● Records to process:
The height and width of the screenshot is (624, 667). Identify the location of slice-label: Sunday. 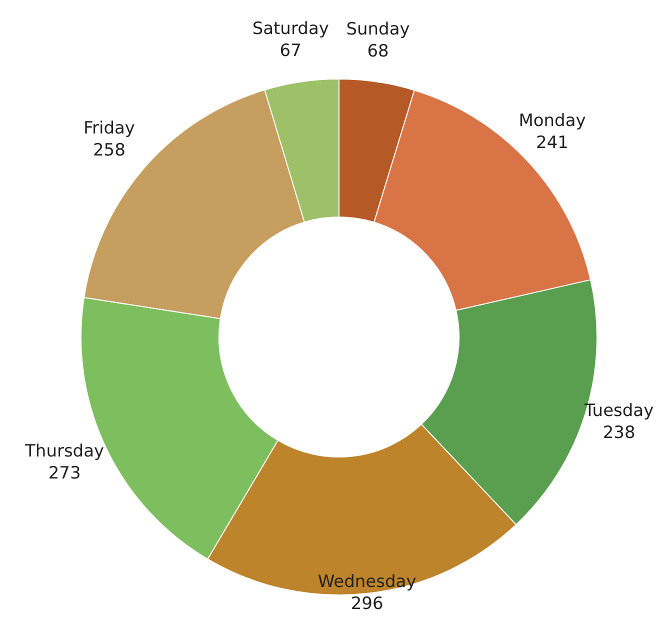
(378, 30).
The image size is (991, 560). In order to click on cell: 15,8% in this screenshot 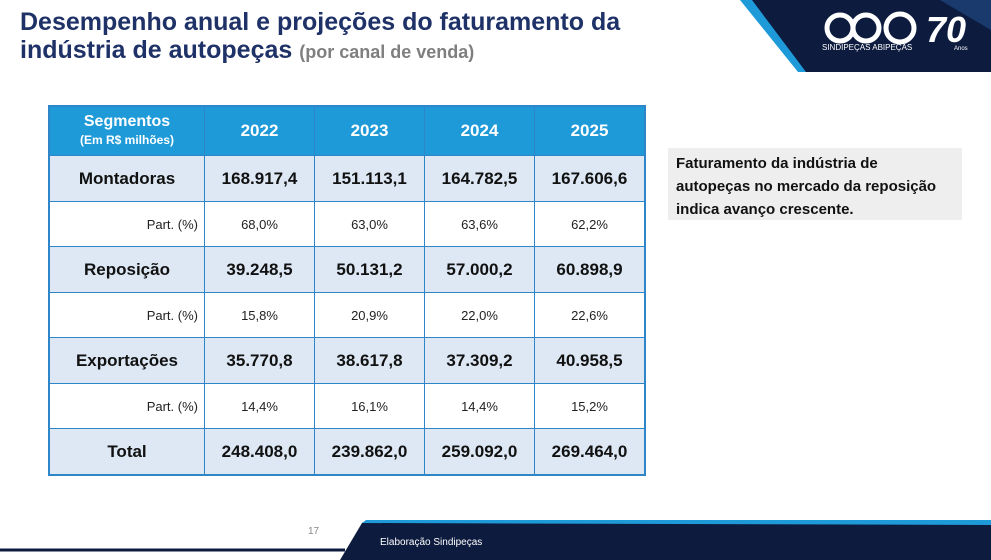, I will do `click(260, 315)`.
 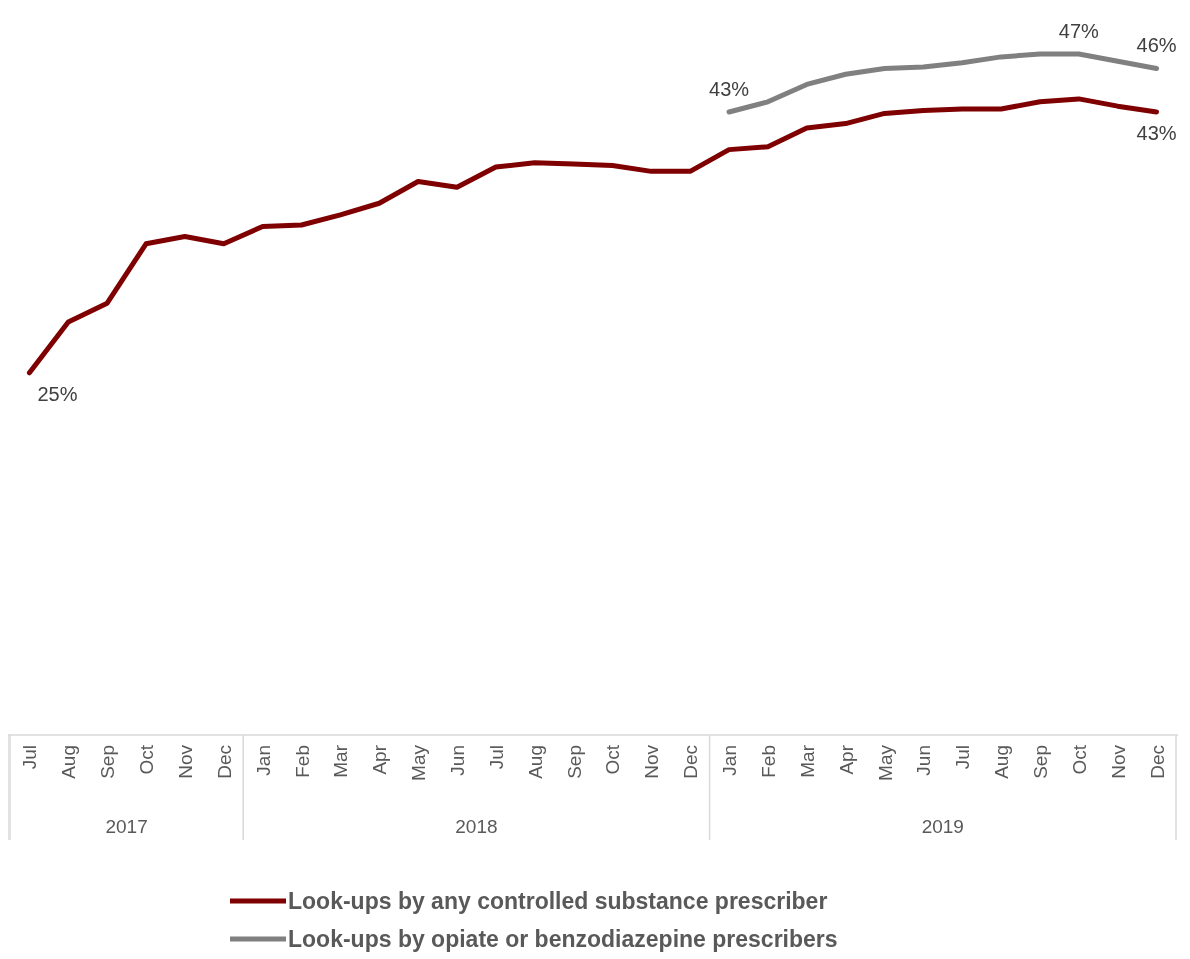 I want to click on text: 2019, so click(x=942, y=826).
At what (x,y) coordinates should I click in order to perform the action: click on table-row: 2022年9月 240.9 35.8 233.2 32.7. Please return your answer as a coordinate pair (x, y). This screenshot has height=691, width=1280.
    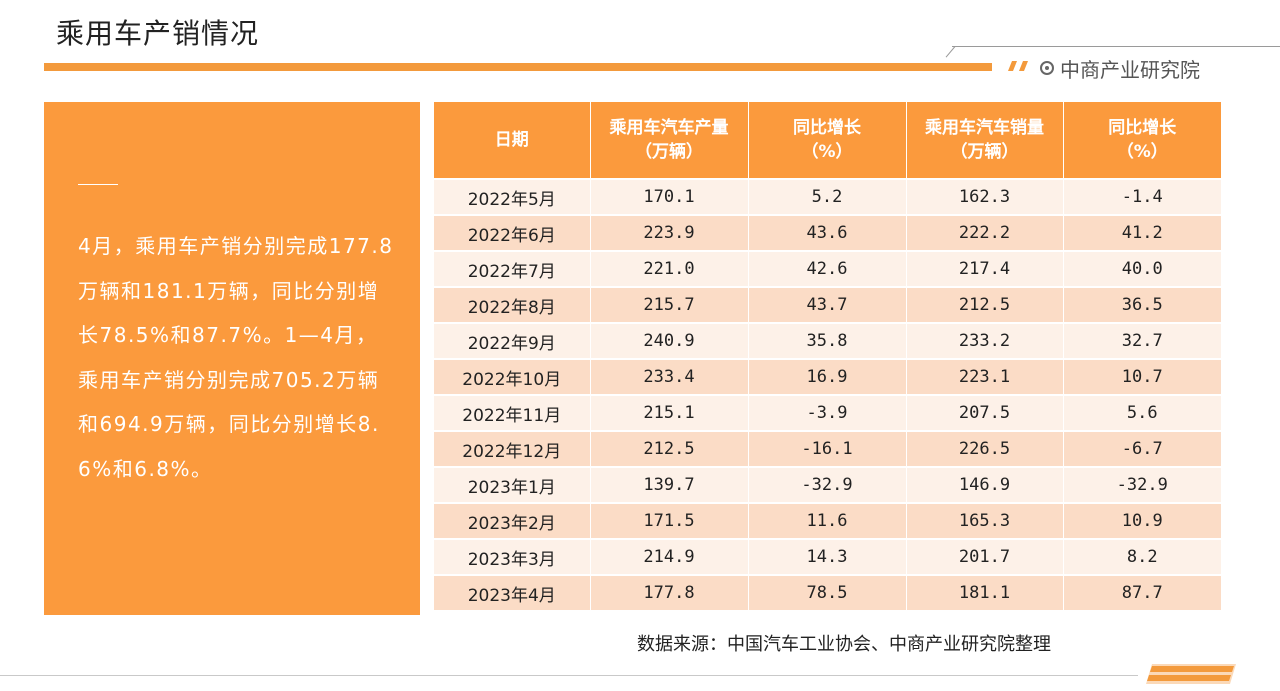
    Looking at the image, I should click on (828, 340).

● What is required: Copy out the listing word for word, from the line containing "At what (x,y)" through the listing's last line, both included. Leave the pictures out.

● Result for this task:
At what (x,y) coordinates should I click in order to perform the action: click on table-row: 2022年9月 240.9 35.8 233.2 32.7. Please return your answer as a coordinate pair (x, y). This screenshot has height=691, width=1280.
    Looking at the image, I should click on (828, 340).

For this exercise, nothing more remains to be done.